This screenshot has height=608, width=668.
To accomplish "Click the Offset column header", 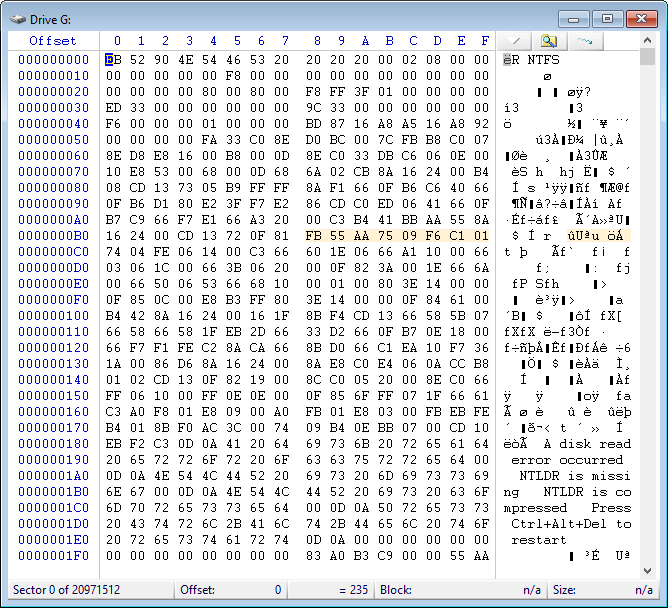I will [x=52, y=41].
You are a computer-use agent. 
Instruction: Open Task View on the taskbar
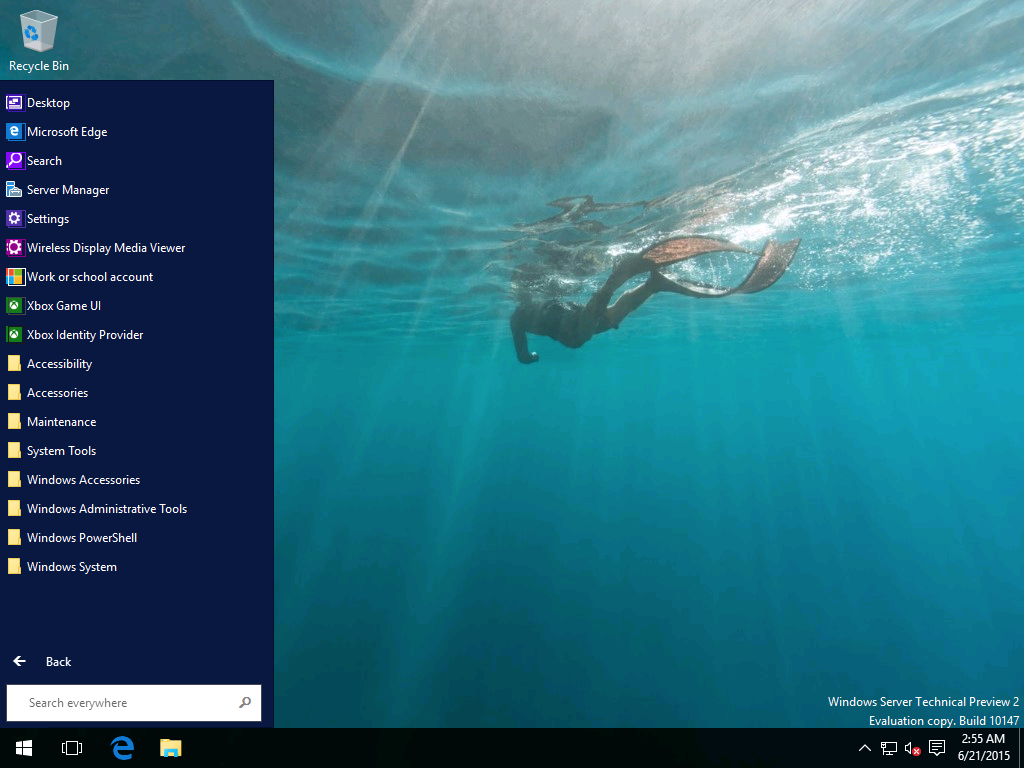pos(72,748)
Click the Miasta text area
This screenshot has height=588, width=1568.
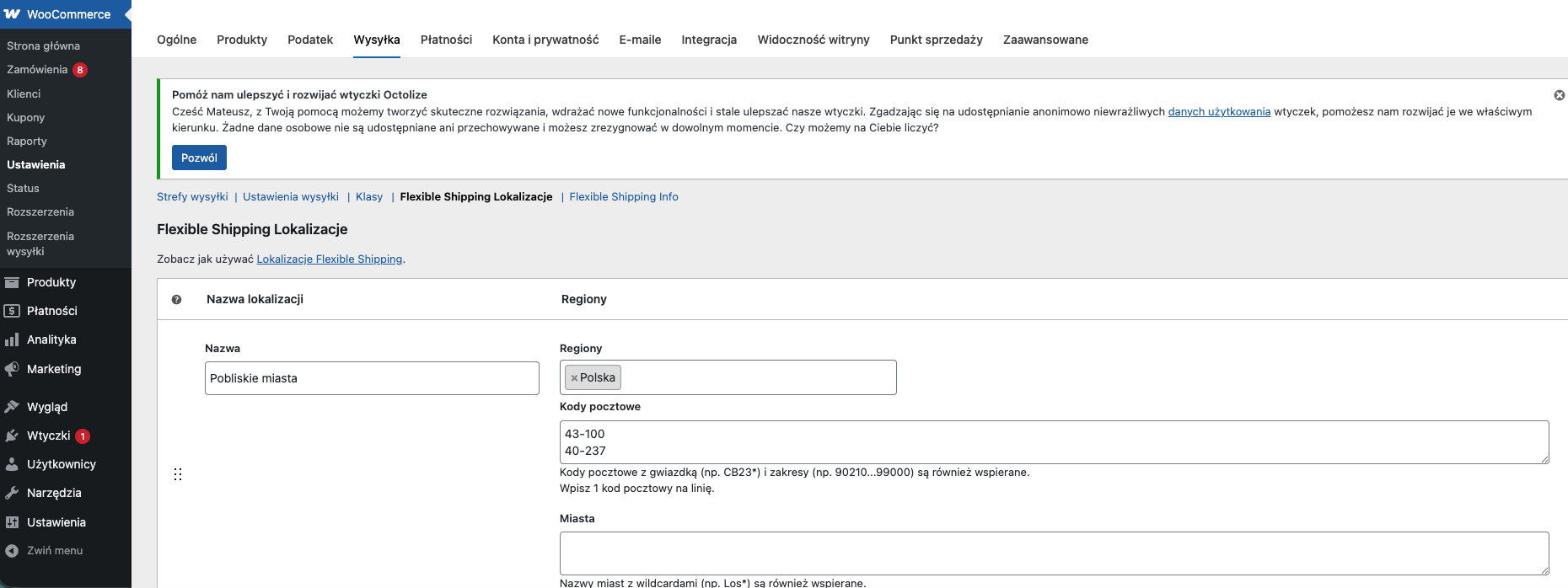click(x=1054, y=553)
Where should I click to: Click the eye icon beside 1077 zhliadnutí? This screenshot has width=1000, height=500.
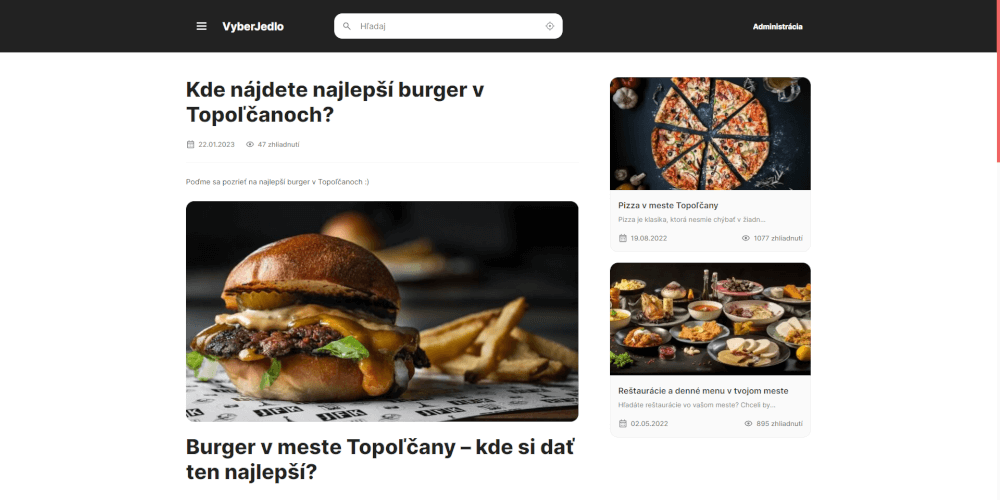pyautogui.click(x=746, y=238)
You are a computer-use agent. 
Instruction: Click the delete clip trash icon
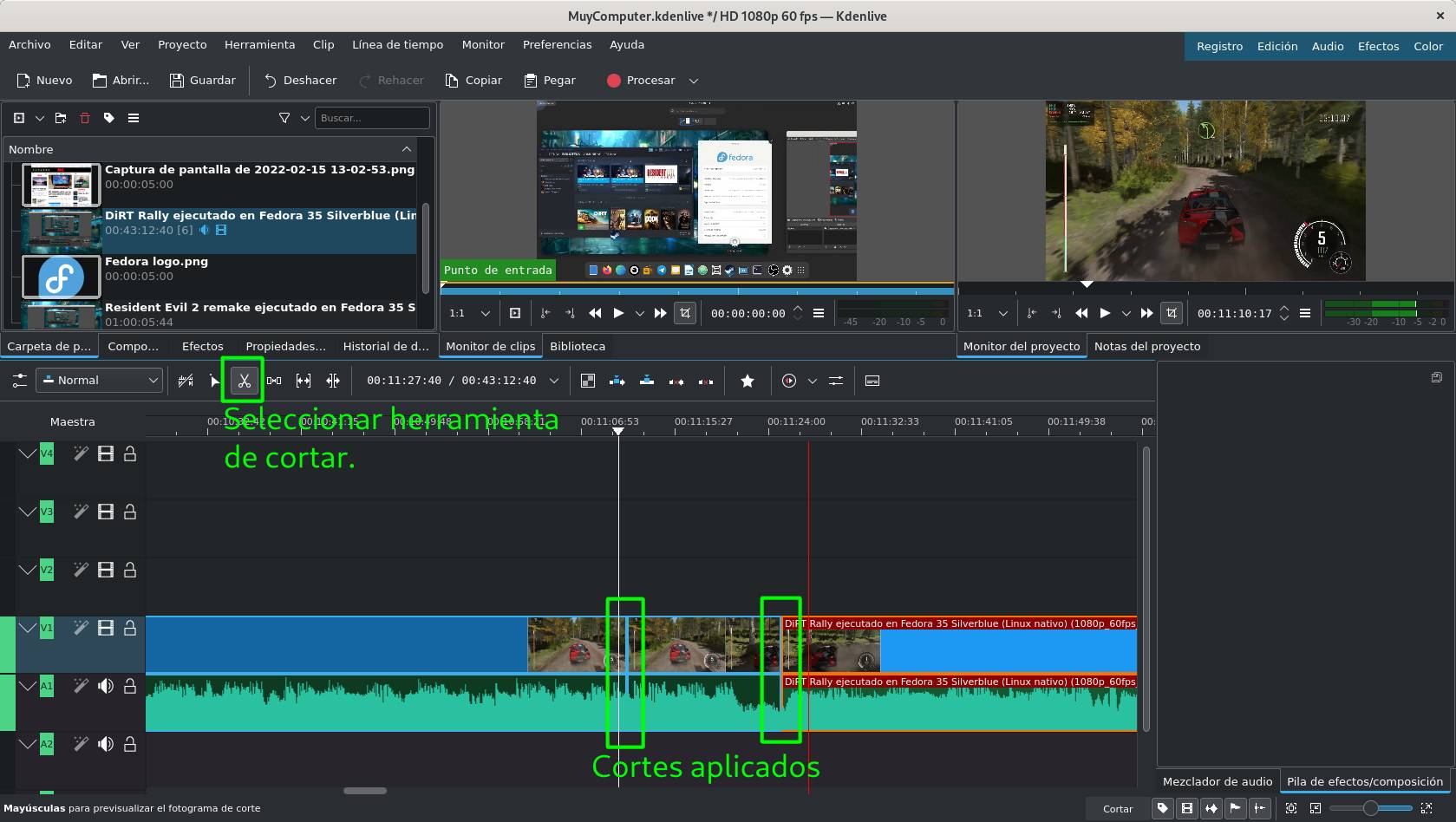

Exercise instructions:
Reproduce, word for word, the lines from the one containing "This screenshot has height=588, width=1568." to the end of the material, both ends included. No picture is copied.

Your solution:
This screenshot has height=588, width=1568.
click(x=1054, y=553)
Where should I click to: Click the eye icon beside 1077 zhliadnutí? This screenshot has width=1000, height=500.
pyautogui.click(x=746, y=238)
You are a computer-use agent. 
Instruction: Click the delete clip trash icon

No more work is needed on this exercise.